This paper addresses causal inference from observational data in privacy-sensitive settings. We propose a two-stage covariate-balancing weighted estimation method with differential privacy guarantees. Without accessing raw covariates, our approach embeds an ε-differential privacy mechanism into the inverse probability weighting (IPW) framework and incorporates explicit covariate balance constraints into the weight optimization. To our knowledge, this is the first method to jointly integrate differential privacy and covariate balancing—achieving unbiased treatment effect estimation while strictly satisfying ε-differential privacy. Theoretically, the estimator maintains consistency and attains optimal convergence rates; it further supports statistically valid point estimation and confidence interval construction with finite-sample guarantees. Both theoretical analysis and empirical evaluation demonstrate that our method achieves superior trade-offs among bias, variance, and privacy loss compared to existing approaches.

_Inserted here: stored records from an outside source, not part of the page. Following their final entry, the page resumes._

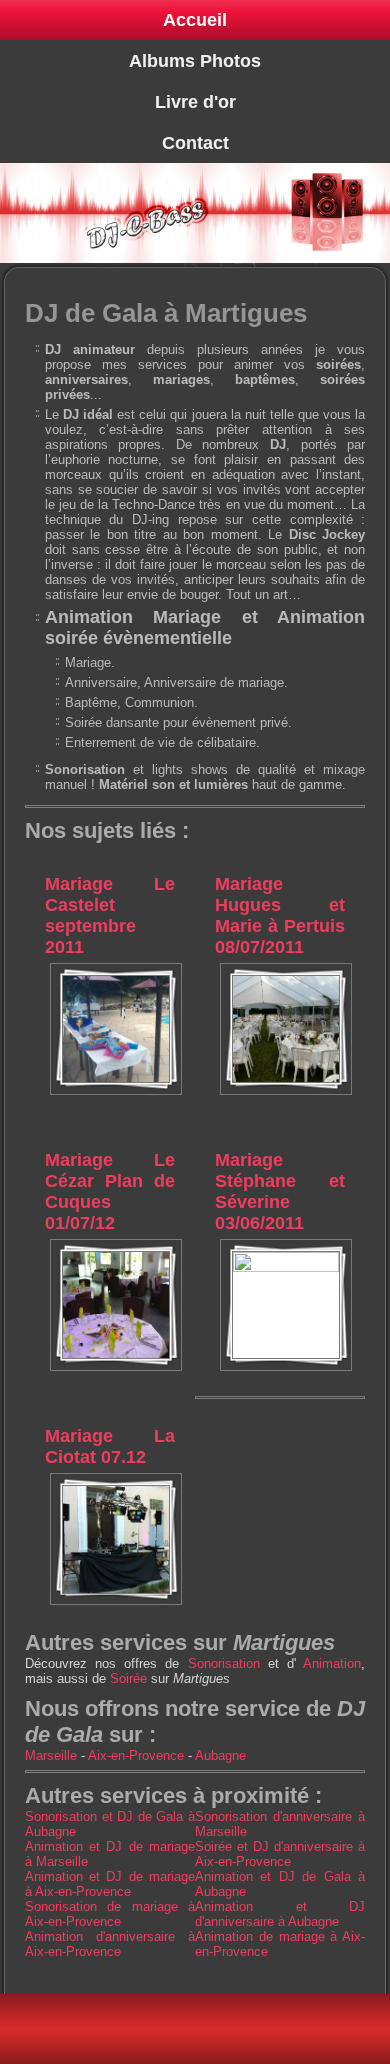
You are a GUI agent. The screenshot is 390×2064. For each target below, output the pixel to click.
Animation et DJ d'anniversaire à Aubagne (280, 1914)
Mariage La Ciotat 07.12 (110, 1446)
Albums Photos (195, 61)
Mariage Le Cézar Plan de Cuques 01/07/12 (110, 1191)
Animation (332, 1663)
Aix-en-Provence (136, 1755)
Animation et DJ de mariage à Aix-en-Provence (110, 1884)
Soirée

Differential privacy is the leading mathematical framework for privacy protection, providing a probabilistic guarantee that safeguards individuals' private information when publishing statistics from a dataset. This guarantee is achieved by applying a randomized algorithm to the original data, which introduces unique challenges in data analysis by distorting inherent patterns. In particular, causal inference using observational data in privacy-sensitive contexts is challenging because it requires covariate balance between treatment groups, yet checking the true covariates is prohibited to prevent leakage of sensitive information. In this article, we present a differentially private two-stage covariate balancing weighting estimator to infer causal effects from observational data. Our algorithm produces both point and interval estimators with statistical guarantees, such as consistency and rate optimality, under a given privacy budget.